US President Donald Trump speaks during a press conference in the Rose Garden of the White House on April 30, 2018, in Washington, DC. (Photo by AFP)

US President Donald Trump says the date and location of his upcoming summit with North Korean leader Kim Jong-un will be announced within days.

“We want to get peace,” Trump told reporters in the Oval Office on Tuesday. “We're setting up meetings right now and I think it's probably going to be announced over the next couple of days — location and date.”

The US president had a day earlier expressed the idea of holding his meeting with the North Korean leader in the Demilitarized Zone (DMZ) between the two Koreas.
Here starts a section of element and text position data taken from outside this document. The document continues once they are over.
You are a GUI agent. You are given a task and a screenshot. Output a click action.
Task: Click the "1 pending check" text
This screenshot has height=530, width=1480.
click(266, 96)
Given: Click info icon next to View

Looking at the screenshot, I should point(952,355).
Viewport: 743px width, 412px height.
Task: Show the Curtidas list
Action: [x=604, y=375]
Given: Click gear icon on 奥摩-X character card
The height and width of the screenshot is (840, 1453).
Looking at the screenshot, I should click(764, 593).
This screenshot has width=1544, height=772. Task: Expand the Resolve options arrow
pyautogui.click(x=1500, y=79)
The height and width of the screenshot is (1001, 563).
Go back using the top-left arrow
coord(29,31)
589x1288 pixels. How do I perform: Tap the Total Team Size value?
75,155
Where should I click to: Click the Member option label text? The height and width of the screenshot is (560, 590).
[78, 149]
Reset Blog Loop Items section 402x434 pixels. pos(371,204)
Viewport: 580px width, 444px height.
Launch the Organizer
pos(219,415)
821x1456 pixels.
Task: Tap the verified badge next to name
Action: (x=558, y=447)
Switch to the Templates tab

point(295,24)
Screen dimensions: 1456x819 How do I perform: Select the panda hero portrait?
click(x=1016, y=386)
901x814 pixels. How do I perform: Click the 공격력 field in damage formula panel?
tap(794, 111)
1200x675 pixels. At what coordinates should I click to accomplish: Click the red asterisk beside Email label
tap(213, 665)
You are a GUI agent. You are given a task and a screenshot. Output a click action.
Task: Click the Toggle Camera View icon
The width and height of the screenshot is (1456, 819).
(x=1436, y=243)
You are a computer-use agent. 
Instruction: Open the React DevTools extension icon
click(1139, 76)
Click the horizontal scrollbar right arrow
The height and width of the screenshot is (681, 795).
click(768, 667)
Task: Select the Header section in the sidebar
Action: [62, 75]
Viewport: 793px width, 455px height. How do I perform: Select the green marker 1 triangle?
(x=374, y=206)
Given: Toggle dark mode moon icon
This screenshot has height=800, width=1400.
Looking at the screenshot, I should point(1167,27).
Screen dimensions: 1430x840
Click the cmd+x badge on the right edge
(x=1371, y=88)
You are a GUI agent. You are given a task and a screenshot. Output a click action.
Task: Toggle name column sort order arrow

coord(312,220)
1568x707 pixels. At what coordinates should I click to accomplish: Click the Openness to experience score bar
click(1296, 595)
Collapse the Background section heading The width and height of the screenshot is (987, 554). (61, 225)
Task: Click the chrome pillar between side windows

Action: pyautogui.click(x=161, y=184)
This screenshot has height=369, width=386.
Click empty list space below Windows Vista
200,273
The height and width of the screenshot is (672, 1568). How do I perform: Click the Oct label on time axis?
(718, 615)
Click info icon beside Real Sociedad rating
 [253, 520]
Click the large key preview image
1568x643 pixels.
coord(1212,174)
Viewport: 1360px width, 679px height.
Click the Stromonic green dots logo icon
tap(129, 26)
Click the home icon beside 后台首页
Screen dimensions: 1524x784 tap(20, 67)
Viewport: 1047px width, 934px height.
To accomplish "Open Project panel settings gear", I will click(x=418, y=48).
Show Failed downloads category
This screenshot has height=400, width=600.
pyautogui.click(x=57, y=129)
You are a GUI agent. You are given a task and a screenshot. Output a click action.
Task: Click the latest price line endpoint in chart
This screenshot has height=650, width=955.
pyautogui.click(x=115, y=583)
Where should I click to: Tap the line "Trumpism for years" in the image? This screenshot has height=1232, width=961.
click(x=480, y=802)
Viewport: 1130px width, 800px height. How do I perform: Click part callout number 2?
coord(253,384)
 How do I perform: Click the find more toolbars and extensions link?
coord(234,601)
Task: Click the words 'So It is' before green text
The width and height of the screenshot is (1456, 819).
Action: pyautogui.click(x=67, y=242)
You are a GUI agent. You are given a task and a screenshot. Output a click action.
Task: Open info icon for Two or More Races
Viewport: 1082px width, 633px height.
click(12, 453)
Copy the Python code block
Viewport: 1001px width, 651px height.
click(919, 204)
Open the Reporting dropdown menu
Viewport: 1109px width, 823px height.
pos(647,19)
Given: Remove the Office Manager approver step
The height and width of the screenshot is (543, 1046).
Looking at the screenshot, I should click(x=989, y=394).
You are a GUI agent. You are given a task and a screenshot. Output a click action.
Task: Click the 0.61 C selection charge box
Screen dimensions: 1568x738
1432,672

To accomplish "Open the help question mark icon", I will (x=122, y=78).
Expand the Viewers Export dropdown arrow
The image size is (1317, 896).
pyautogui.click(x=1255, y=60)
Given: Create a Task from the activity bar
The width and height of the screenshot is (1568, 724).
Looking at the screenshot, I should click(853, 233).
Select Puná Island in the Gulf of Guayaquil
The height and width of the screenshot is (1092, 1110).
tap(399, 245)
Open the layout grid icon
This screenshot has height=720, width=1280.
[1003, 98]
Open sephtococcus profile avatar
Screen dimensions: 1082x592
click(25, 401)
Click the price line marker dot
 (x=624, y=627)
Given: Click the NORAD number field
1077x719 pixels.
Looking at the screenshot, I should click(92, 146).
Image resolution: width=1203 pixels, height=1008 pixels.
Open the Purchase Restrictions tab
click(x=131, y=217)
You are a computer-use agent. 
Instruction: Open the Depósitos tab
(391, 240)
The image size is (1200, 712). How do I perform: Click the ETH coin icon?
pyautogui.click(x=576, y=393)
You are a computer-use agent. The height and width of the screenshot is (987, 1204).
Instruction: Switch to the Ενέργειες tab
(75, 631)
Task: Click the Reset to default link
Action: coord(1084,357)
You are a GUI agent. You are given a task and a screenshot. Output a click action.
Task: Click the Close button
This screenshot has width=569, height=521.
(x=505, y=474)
“There's something that I thought was intriguing. I think that some people maybe don't like the look of that and some people like it very much. I threw it out today as an idea,” Trump said of the site on Monday.

Trump has said the talks would occur in May or early June.

The DMZ is the place where Kim and South Korean President Moon Jae-in recently concluded historic talks over denuclearization and formally ending the Korean War.

The North Korean leader agreed for a meeting with Trump after US Secretary of State Mike Pompeo met with Kim secretively in North Korea during the first weekend of April.

The extraordinary meeting between one of Trump's most trusted officials and Kim was construed as part of an effort to lay the groundwork for direct talks between Trump and Kim about North Korea's nuclear weapons program.

Trump had previously acknowledged that Washington and Pyongyang were in contact at "very high levels."

Tensions were running high between Washington and Pyongyang over North Korea's missile and nuclear programs.

Trump and Kim have repeatedly traded insults and threats of military attacks that raised fears of a war between Pyongyang and Washington in recent months.

Trump's administration claims that it prefers a diplomatic solution to the crisis, but it also says all options are on the table, including military action.

Washington insists that any future talks should be aimed at North Korea giving up its nuclear weapons, something Pyongyang rejects.

The UN Security Council unanimously imposed new sanctions on North Korea in December last year following an intercontinental ballistic missile (ICBM) test, seeking to further limit its access to refined petroleum products and crude oil. 

North Korea has been under a raft of crippling UN sanctions since 2006 over its nuclear tests as well as multiple rocket and missile launches. Pyongyang firmly defends its weapons programs as a deterrent against potential aggression by the US and its regional allies, including South Korea.